Doctors in Nova Scotia are examining the implications of a Supreme Court ruling striking down a ban on doctor-assisted suicide.

On Friday, the College of Physicians and Surgeons of Nova Scotia held a panel discussion in Halifax looking at the “moral and professional implications” of the ruling as part of their annual general meeting.

Dr. Gus Grant, the college’s CEO and registrar, says now is not the time to debate where the Supreme Court of Canada was right — now is the time to act.

“We have our marching orders from the highest court in the land,” Dr. Grant said.

This past February, the court struck down the ban on doctor-assisted dying for mentally competent patients with terminal illnesses, giving Parliament and the provinces a year to draft legislation.

“Come February of next year there will be patients in Nova Scotia who may seek to exercise this right and they can't be left in the lurch,” Dr. Grant said.

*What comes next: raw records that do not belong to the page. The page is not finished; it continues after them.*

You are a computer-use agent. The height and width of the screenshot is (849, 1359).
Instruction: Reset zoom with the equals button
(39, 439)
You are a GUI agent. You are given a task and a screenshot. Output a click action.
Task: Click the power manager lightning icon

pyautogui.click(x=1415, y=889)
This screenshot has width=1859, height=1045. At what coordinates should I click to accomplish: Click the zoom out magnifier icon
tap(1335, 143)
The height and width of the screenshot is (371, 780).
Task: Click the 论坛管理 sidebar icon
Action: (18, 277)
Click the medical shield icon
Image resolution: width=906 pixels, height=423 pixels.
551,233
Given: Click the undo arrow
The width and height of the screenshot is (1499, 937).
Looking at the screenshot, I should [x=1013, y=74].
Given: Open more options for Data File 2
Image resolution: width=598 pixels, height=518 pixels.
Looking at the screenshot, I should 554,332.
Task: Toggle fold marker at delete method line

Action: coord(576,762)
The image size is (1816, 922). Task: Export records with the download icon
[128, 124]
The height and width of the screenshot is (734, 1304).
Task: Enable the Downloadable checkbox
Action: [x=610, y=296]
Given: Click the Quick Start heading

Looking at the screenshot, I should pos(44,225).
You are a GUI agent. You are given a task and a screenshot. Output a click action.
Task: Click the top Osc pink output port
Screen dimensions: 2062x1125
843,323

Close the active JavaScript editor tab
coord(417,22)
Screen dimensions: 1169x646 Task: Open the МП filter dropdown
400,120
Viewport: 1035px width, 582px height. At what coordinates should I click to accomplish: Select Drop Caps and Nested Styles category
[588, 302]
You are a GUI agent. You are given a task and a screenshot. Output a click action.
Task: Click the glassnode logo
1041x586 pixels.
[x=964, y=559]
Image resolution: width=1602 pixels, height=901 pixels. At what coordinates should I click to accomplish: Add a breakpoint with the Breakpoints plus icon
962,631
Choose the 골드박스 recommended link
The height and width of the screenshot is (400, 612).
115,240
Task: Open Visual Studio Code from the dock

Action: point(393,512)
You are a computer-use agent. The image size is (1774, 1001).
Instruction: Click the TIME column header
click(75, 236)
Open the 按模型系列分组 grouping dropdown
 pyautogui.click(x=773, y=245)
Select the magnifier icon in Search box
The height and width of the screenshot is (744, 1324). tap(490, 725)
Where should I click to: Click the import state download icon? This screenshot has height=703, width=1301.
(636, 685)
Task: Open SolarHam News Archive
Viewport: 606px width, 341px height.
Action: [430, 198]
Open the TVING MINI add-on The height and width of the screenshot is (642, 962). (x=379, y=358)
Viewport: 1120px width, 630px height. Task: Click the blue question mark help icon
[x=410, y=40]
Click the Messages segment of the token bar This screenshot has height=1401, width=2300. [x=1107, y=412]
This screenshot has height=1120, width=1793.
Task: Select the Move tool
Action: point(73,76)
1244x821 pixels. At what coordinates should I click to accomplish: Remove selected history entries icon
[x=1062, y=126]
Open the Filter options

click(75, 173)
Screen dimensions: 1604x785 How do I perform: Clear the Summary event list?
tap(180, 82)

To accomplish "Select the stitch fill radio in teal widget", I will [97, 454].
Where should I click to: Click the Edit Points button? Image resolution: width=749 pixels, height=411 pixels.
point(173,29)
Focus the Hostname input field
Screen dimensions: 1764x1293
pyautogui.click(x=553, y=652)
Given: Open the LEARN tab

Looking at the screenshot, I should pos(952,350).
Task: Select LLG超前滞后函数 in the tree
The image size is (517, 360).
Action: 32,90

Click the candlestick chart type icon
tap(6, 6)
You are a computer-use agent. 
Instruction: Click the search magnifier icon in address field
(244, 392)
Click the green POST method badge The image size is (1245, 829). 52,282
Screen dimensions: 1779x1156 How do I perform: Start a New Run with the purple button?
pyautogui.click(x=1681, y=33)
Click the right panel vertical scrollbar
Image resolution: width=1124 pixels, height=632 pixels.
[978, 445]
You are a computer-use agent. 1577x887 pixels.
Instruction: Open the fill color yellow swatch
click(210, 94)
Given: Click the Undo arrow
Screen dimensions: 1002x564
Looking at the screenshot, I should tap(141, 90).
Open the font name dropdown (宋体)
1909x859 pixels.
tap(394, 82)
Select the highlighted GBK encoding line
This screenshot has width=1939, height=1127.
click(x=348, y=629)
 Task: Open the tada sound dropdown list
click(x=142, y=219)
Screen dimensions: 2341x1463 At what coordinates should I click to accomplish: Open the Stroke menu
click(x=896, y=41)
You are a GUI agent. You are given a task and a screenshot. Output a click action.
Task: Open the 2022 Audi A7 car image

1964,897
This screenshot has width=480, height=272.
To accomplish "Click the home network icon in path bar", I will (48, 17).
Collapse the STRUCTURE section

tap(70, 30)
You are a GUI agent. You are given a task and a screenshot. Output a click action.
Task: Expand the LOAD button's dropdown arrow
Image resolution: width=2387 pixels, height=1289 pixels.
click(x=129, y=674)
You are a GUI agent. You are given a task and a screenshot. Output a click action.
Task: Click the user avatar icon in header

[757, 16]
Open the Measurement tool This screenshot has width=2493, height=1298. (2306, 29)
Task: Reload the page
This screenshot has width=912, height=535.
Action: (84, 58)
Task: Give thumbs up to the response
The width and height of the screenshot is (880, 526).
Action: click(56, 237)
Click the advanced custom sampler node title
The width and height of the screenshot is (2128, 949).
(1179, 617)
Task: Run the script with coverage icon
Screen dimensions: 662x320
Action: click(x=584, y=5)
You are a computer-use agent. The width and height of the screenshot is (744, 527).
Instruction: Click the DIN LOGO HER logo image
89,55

He says the college is committed to getting a process in place, and it doesn’t have the luxury of waiting.

“There's clinical practice guidelines, how does a physician actually do this?  Then there will be legal thresholds that will have to be met,” he said.

“It’s a big challenge for the country.”

Sheila Sperry is keenly watching how the country rises to that challenge.

She has been with the Nova Scotia chapter of Dying with Dignity since her husband died three years ago.

Instead of having to be deemed mentally competent at the time, she says she wants the new legislation to allow people to plan in the event of illness.

“Which allows people to write down, just the way you would your will, at a time that your physician can say that you are mentally competent, to write down your wishes,” Sperry said.

And just as patients have a choice, doctors must have a choice, she said.

“The directive says that doctors have a choice, but it doesn't say anything about them having a duty to refer,” she said.

That could be as simple as providing the patient a list of doctors who are willing to assist, she said, and it’s another thing she’d like to see included in the coming legislation.